Perhaps it's because I've been a customer for many years and I've spent hundreds of dollars purchasing items from them, but I doubt it.

Perhaps there's a catch in the fine print that I've missed, but I doubt that too.


Perhaps they knew I'd write nice things about them? Hmmm, doubtful.

Perhaps Amazon is at the forefront of customer-centered commerce, and they are stinkin' good at it.


With that squared away, I set out to buy the Otterbox. There were additional savings available to Amazon Prime users. One of my friends lets me use his Amazon Prime account occasionally, so I quickly borrowed his username and password, logged in, and bought the case. I have my bank information and shipping address already saved in my friend's Prime account, but I completely forgot to select it. Moments after purchasing, I realized I had used my friend's debit card AND MORE IMPORTANTLY it was going to ship to his house.

Amazon to the rescue, I was able to change the payment type and the shipping address after I bought the item. That's just downright handy.

So when customers frustrate me, I'll keep Amazon as my benchmark of customer service. If they can graciously put up with my erratic shopping, I can handle that one customer that disliked her thermostat and has us change it, only to decide she loved her old thermostat THE MOSTEST and wants it back.

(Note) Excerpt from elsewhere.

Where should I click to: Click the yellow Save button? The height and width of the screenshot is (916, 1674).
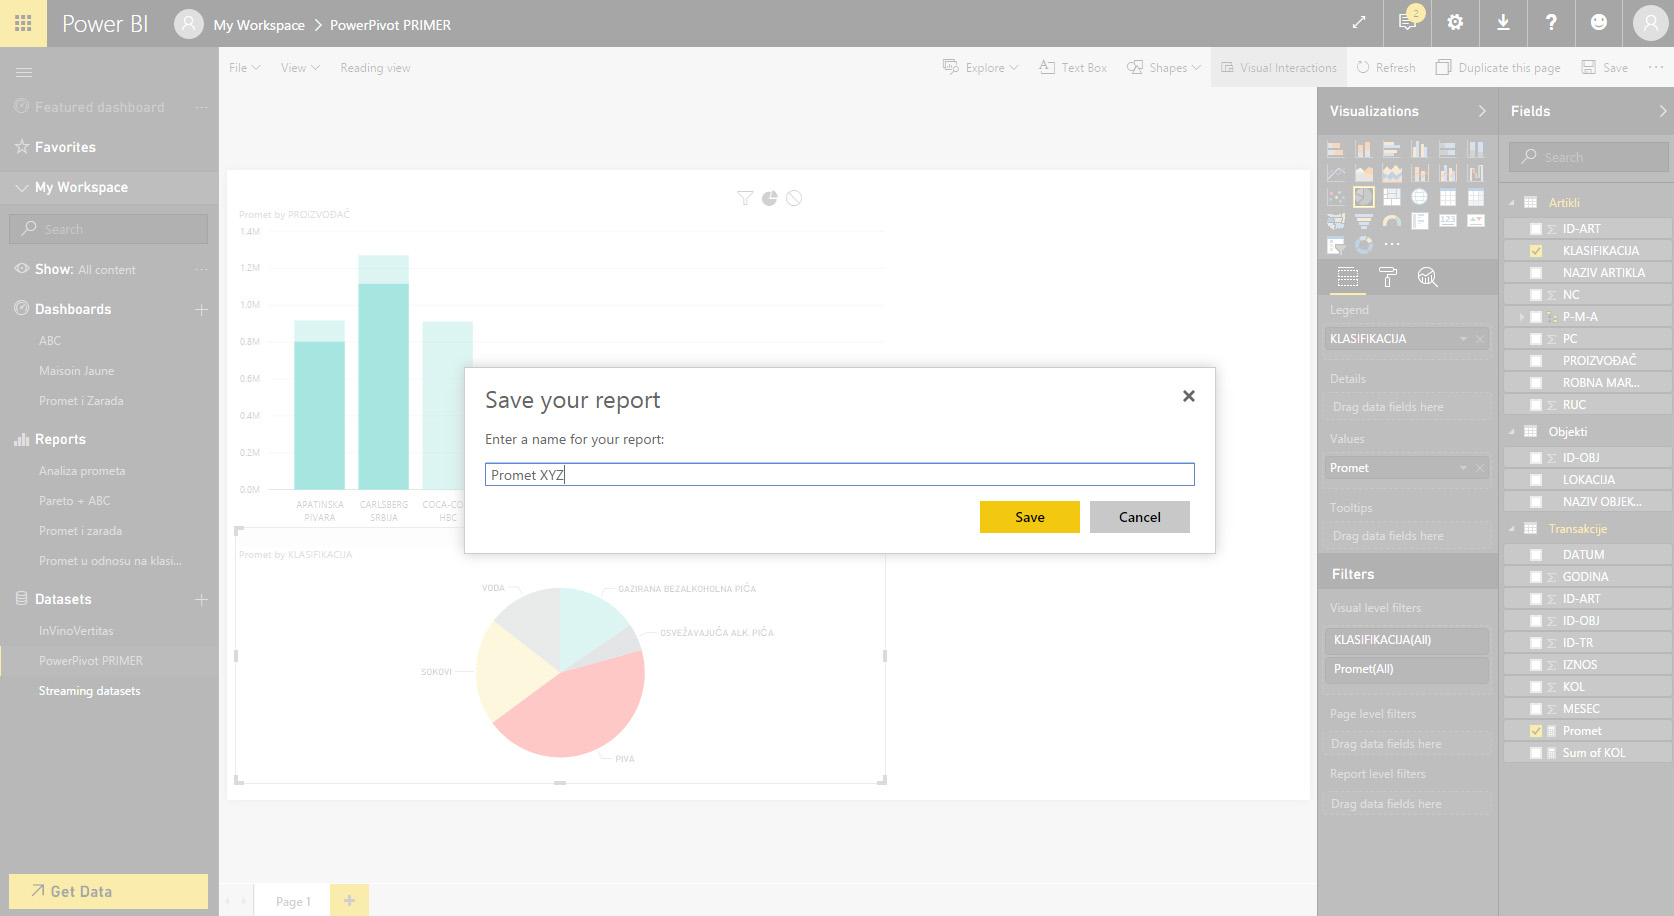[1029, 517]
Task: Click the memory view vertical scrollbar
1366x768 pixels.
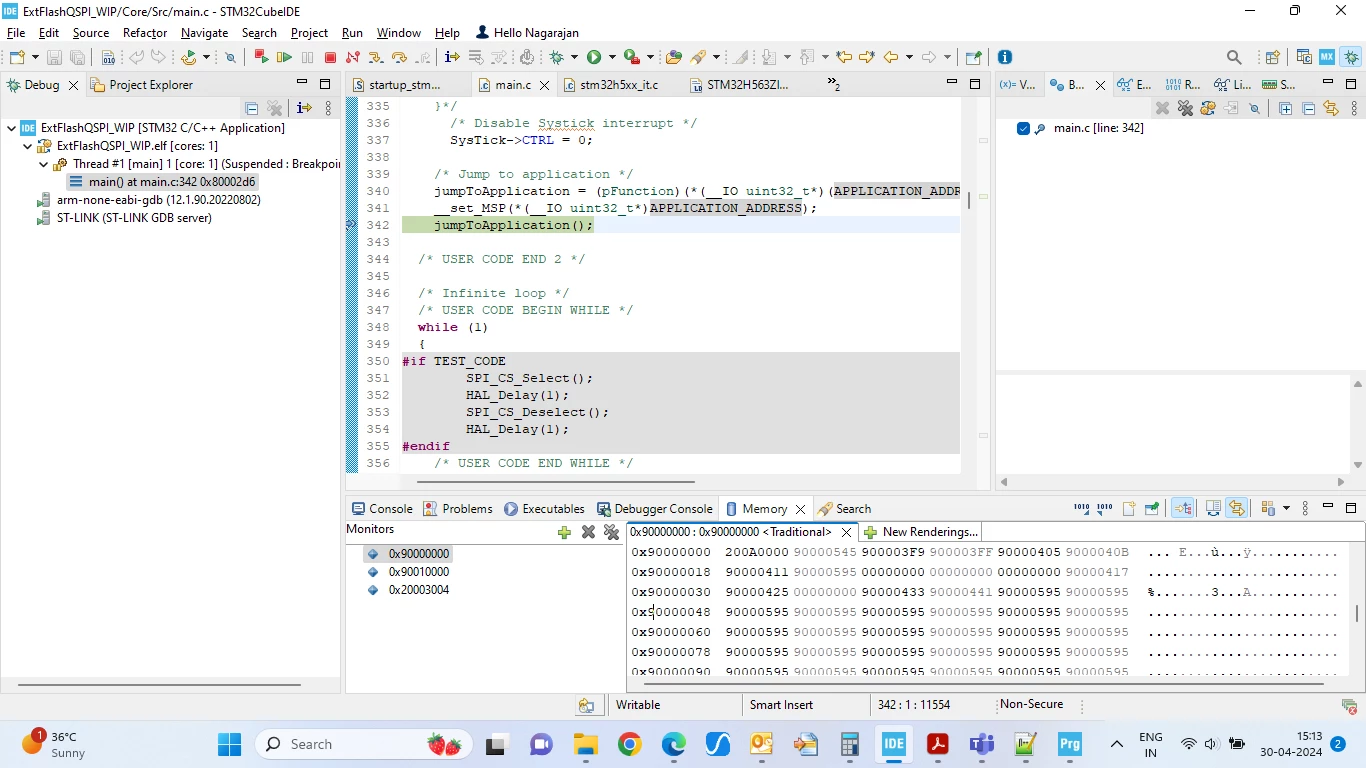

Just so I don't leave you hanging, Dad took my brother Shane to pick up the furniture cabinet last night and totally saved that customer's day.

Occasionally, I get calls from motorists claiming that someone from my company is driving like a maniac, endangering lives. Upon receiving these calls, I'll call up Dad and tell him to slow down.

"Well the guy in front of me was yakking into his phone and wouldn't even go the speed limit!"
"Dad, he was on the phone with me, claiming you were tailgating him."

5 minutes ago, a woman called and roared at me about how dangerous my company is. "I thought companies were all safety-minded!" she shouted. She claimed that she was minding her own business, trying to slow down to turn left on a gravel road, when this horrendous Graber Heating van from the depths of Hades came shooting up behind her and passed her on the right-handed shoulder. It was close enough to cause her to fear for her safety. I thanked her for bringing this to my attention, and of course we don't want anyone to get hurt. She acknowledged my apology and announced she would never use our company. Good grief.  Dad tailgates people occasionally, but today he picked the most outspoken OSHA-promoting driver on the road. I need to remind Father what he once told me, "If you're not going to drive safely and responsibly, then take our company name and number off the vehicle."

After the woman hung up on me, I called Dad. "Oh, she was upset? Well she cut in front of me and then hit the brakes to make her left-hand turn, so I just passed her on the right." I have a few choice words that come to mind when drivers do that to me, so now I'm on Dad's side. But those drivers are potential customers, so that makes them potentially right.

Oh well, "Live and learn." "Another day, another dollar." "[Insert overused homily here]". But now I ask myself, "HWAR?" "How Would Amazon Respond?"

P.S. I have an out-of-the-box-for-one-day blue iPhone 5 case for sale, in case you were in the market. See what I did there?